**About this task**
Please retype all of the entries that follow, leaving the images out.

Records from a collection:

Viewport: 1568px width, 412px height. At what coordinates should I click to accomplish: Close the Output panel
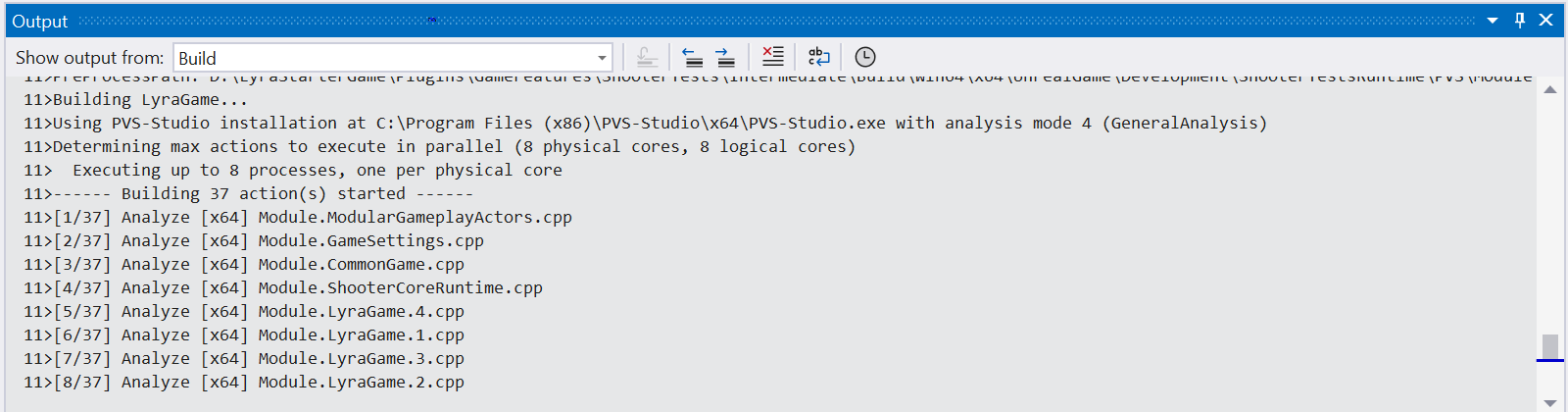coord(1546,21)
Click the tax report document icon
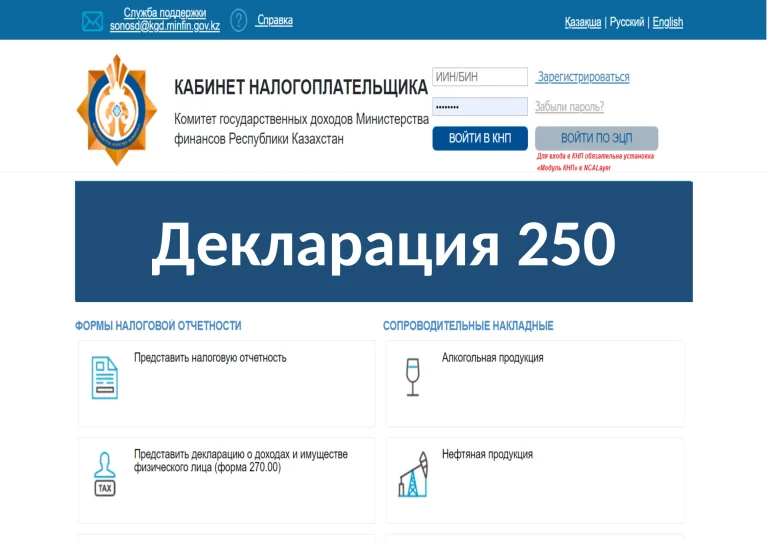768x543 pixels. pyautogui.click(x=104, y=377)
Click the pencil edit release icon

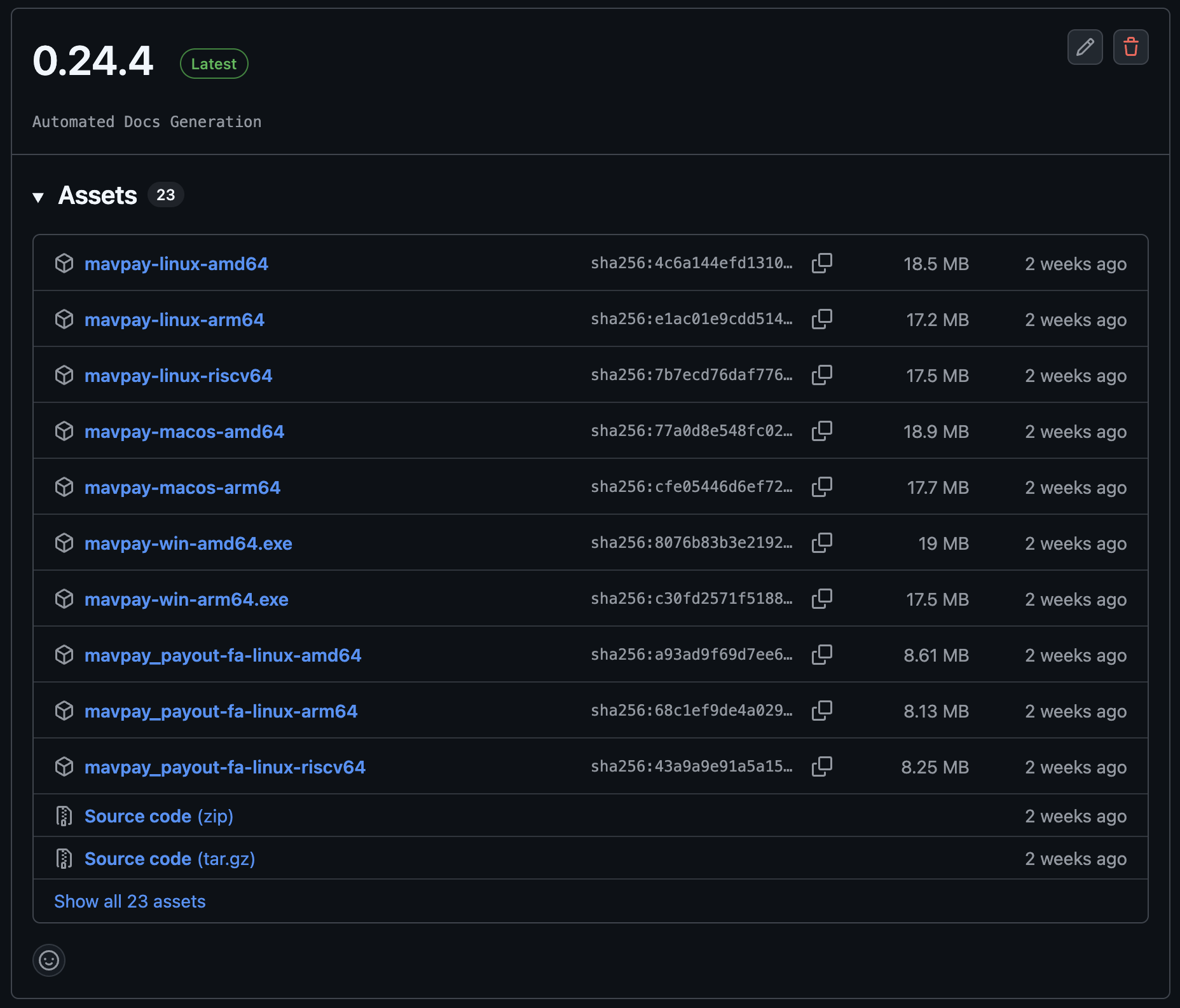click(1085, 47)
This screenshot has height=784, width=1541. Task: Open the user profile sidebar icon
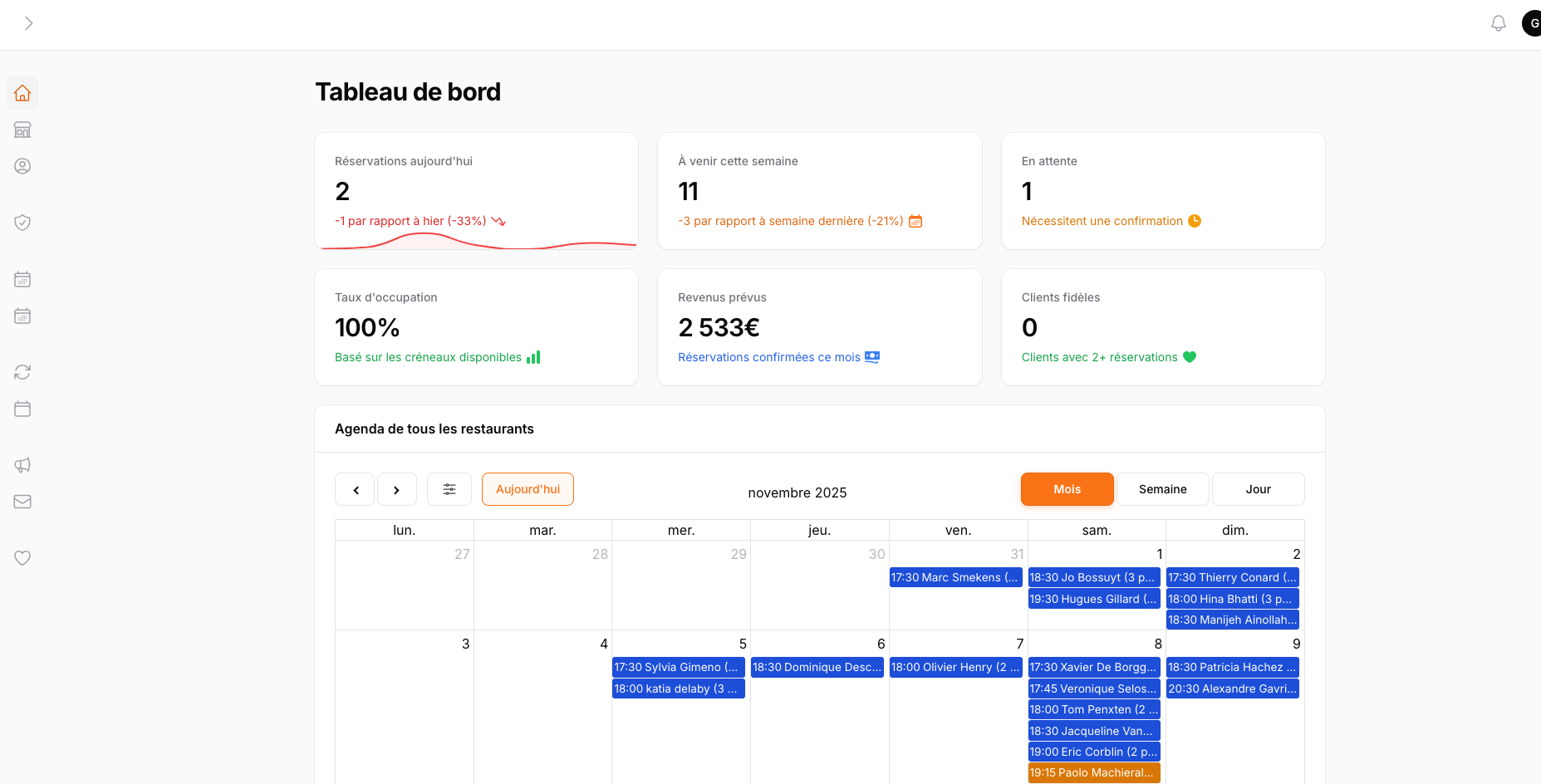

**Answer space**
Viewport: 1568px width, 412px height. At what coordinates should I click to accomplish: Close the Output panel
coord(1546,21)
Click the tax report document icon
768x543 pixels. pyautogui.click(x=104, y=377)
Click the pencil edit release icon

click(1085, 47)
This screenshot has height=784, width=1541. Task: Open the user profile sidebar icon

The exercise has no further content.